Quasiparticle electronic structure of charged oxygen vacancies in TiO2

TL;DR

This study investigates the electronic structure of charged oxygen vacancies in rutile TiO2 using advanced computational methods, revealing the weak electron correlation and the stability of certain vacancy charge states as shallow donors.

Contribution

It introduces a combined G0W0@GGA+U scheme to better understand electron localization and vacancy states in TiO2, comparing hybrid functionals for accurate gap and defect state descriptions.

Findings

G0W0@GGA+U confirms weak electron correlation in TiO2.

Different charged vacancies show varying U-dependence.
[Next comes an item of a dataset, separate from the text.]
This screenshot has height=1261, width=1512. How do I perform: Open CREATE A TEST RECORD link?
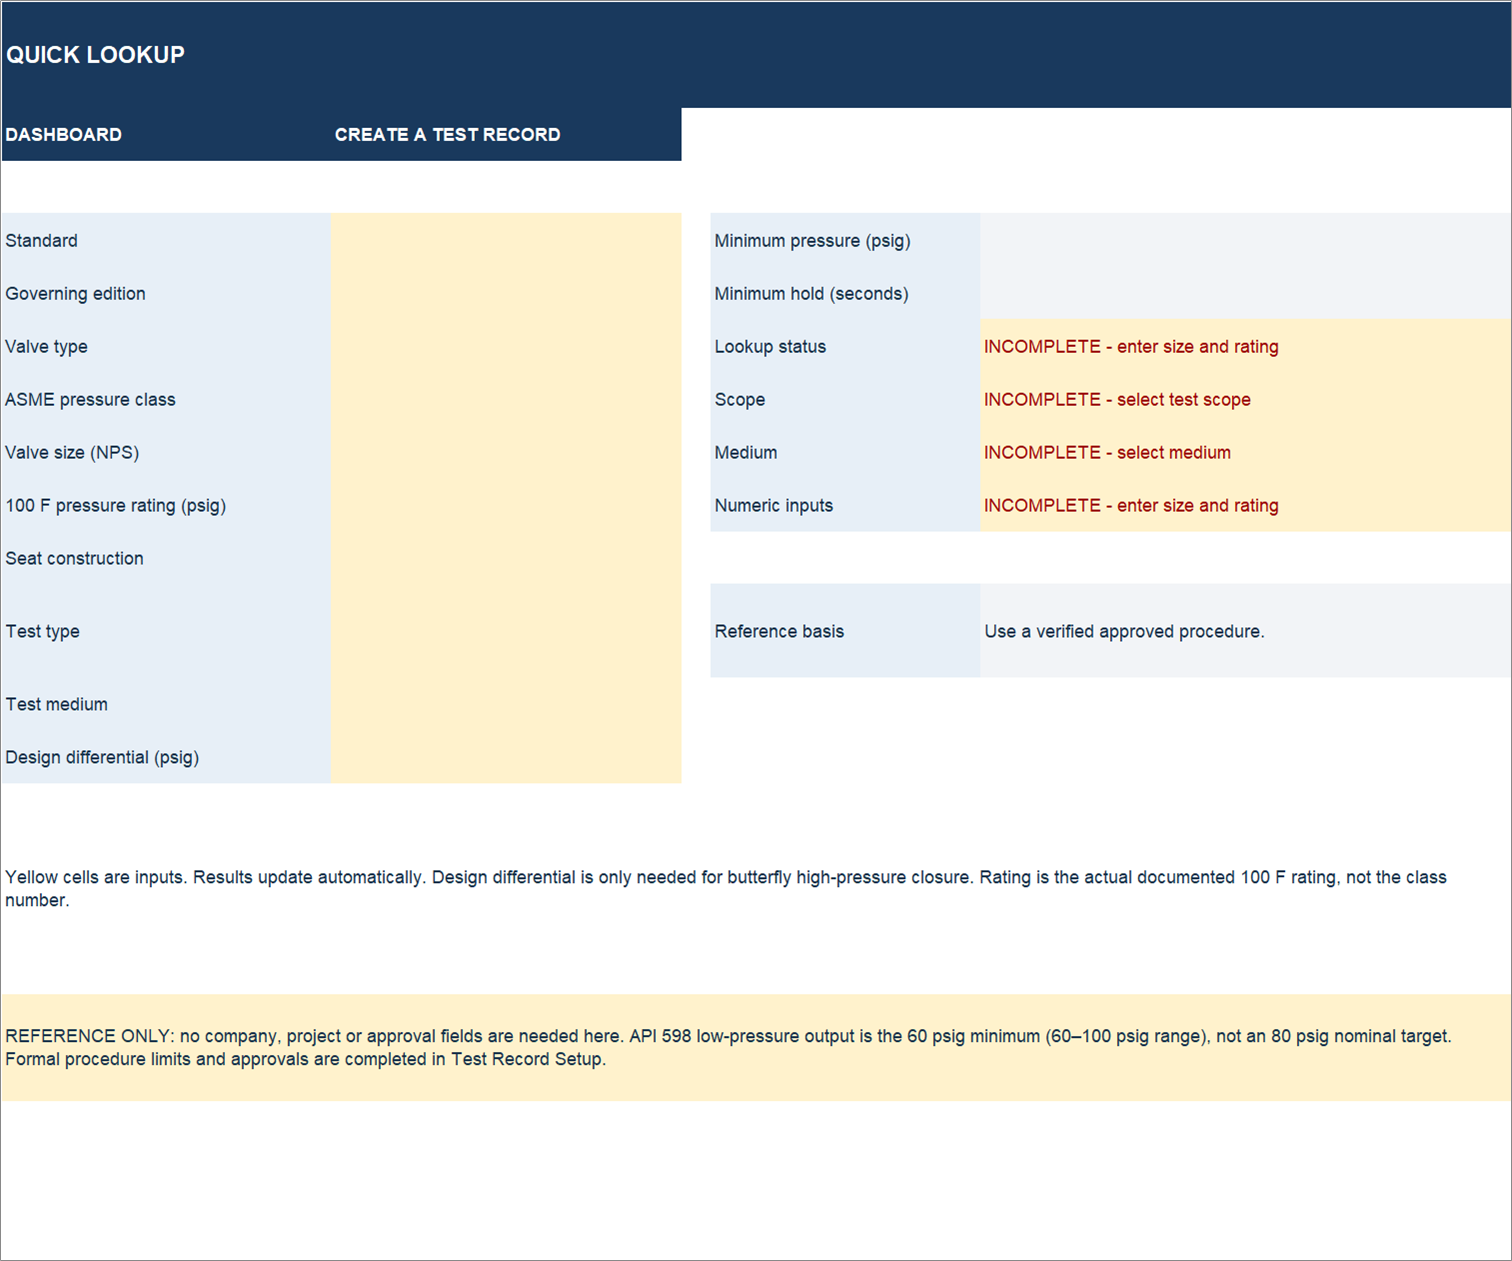click(447, 134)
Hybrid functionals, especially HSE06, accurately reproduce the band gap and defect states.

Abstract

We studied the oxygen vacancies($V_{O}$) in rutile TiO2 by using $G_0W_0$ approximation on top of GGA+$U$ as a method of choice to improve the gap. Since there is no extensive agreement regarding the characteristic of electron localization for $ TiO_2$, we examine combined $G_0W_0$@GGA+$U$ scheme in which both are conceptually one step toward better enumeration of the non locality of exchange-correlation potential . Our $G_0W_0$@GGA+$U$ results realize and confirm the weak nature of electron correlation in rutile $TiO_2$ and shows that the $U$-dependence of the energy gap in perfect bulk is slightly stronger than in defected sample. In addition, we studied the $U$- dependency of $V_O$ defect states and found that different charged vacancies shows different $U$-dependence . While the application of $G_0W_0$ correction would improve the quasiparticle gap and formation energies, however the $V_O$ states, in contrast to experiment, remains entangled with the conduction band. Finally, we used PBE0 and HSE06 hybrid functionals and found that these exchange-correlation functional particularly HSE06 that reproduced the real gap and provide desire description of the screening, properly disentangle the neutral and singly ionized $V_O$ from the conduction band . According to hybrid functional calculations, all vacancies are stabilized and $V_O$ with 2+ charge state is the most stable vacancy in the whole Fermi-level range inside the gap and hence $V_O$ acts as a shallow donor.